======== DATA PROVIDED ========
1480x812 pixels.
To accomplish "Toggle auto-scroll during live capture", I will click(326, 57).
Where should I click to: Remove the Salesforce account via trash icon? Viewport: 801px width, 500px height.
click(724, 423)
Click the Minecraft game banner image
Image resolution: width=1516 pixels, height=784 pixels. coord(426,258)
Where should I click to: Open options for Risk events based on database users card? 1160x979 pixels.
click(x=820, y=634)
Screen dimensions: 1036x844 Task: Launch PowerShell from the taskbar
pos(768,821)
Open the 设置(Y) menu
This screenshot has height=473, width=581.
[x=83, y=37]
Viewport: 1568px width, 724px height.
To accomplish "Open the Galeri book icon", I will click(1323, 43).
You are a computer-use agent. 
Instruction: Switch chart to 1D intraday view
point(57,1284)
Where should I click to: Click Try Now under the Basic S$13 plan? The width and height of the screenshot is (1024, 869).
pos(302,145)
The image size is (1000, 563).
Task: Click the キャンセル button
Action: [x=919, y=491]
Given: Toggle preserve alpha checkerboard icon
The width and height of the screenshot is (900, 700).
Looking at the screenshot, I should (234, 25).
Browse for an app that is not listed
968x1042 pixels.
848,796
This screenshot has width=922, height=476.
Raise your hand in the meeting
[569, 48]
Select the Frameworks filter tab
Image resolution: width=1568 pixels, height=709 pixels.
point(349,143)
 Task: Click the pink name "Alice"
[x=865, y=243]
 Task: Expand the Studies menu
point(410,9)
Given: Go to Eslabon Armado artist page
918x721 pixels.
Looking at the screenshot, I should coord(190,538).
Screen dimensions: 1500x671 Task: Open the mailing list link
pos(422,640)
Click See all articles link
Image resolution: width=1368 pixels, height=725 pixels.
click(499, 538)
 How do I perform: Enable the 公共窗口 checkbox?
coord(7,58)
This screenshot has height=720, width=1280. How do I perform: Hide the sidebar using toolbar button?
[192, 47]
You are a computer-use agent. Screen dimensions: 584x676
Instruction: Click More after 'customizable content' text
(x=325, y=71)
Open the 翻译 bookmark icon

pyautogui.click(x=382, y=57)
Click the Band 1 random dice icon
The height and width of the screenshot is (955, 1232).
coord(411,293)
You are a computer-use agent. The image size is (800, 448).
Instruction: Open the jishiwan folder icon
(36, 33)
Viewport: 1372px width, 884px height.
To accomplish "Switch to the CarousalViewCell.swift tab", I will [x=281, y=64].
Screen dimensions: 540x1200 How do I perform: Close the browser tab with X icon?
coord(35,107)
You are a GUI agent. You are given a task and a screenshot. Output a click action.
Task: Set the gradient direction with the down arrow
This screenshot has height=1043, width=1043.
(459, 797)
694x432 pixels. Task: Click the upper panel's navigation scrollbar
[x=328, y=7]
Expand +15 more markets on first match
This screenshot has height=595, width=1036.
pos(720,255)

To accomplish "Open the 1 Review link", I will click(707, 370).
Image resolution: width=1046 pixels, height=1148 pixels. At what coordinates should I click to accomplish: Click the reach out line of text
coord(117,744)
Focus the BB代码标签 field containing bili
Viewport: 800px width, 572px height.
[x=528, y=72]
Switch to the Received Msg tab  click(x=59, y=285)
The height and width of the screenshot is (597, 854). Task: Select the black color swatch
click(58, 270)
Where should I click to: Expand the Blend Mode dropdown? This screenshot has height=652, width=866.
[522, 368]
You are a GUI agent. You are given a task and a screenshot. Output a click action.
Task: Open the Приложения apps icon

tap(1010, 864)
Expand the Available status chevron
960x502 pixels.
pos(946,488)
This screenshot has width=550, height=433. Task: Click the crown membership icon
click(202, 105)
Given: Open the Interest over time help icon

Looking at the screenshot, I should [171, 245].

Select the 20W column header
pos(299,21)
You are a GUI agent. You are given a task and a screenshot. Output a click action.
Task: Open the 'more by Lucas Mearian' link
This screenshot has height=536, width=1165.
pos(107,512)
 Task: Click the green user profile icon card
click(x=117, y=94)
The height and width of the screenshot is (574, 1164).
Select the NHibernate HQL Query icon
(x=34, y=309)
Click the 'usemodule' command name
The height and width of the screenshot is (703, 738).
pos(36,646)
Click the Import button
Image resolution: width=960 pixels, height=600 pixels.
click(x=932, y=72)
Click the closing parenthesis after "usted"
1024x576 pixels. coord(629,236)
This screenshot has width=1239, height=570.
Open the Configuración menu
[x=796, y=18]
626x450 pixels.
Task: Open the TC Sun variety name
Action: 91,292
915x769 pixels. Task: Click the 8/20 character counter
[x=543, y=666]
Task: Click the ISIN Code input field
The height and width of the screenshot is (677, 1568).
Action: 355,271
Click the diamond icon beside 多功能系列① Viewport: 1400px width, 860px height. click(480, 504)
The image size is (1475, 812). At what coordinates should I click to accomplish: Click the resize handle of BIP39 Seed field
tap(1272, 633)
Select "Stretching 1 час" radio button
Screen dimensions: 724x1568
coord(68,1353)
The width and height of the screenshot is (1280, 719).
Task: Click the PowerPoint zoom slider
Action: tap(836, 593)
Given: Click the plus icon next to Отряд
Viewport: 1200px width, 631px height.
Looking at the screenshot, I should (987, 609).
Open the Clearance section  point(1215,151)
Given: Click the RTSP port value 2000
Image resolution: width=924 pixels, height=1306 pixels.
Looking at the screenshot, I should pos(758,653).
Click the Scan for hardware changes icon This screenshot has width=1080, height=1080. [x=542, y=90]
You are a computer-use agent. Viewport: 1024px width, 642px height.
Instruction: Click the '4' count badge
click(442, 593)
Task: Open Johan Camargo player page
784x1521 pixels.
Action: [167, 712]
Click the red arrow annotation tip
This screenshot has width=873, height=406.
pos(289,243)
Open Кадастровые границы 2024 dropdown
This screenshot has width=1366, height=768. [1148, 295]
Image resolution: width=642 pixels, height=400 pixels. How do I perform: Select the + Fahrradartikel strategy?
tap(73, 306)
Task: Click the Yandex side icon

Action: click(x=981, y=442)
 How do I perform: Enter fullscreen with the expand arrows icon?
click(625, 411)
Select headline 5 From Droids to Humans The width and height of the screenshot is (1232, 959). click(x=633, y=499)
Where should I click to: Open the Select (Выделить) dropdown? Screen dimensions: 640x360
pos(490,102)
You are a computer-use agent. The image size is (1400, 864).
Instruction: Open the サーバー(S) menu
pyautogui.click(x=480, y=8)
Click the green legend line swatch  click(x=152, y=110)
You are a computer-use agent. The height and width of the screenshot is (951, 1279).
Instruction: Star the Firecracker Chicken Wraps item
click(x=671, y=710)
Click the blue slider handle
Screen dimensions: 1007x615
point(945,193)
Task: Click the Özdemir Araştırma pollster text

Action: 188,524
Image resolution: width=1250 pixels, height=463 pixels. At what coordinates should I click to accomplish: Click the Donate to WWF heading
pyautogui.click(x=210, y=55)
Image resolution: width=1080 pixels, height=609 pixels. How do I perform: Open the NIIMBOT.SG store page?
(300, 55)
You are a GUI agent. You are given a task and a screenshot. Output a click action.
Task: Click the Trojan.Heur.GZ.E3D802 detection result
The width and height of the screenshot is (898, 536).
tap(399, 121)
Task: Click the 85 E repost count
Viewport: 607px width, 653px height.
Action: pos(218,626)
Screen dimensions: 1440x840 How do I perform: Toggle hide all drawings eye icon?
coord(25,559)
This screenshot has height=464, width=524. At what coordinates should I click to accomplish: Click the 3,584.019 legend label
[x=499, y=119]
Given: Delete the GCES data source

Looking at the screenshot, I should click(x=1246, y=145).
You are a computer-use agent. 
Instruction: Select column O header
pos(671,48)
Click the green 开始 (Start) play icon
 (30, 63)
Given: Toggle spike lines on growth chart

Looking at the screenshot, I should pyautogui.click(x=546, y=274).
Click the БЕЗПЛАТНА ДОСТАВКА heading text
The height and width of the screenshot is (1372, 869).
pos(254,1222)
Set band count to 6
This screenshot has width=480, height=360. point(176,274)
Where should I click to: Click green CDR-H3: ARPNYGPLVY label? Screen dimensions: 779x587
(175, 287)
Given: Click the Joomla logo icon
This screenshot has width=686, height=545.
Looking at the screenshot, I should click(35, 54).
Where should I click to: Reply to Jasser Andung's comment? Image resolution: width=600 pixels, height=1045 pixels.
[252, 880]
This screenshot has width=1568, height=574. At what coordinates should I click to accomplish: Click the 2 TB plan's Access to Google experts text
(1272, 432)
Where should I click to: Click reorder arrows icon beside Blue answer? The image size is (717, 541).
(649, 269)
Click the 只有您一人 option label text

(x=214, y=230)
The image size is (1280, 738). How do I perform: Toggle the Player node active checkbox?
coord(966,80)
========
In the data above, find each line that uses the string "computer". Copy it.

**FINISHED TASK:**
You are a computer-use agent. 
You are a computer-use agent. Screen dimensions: 584x676
You are a computer-use agent. The image size is (800, 448).
You are a computer-use agent. Viewport: 1024px width, 642px height.
You are a computer-use agent. The image size is (1400, 864).
You are a computer-use agent. The height and width of the screenshot is (951, 1279).
You are a computer-use agent. 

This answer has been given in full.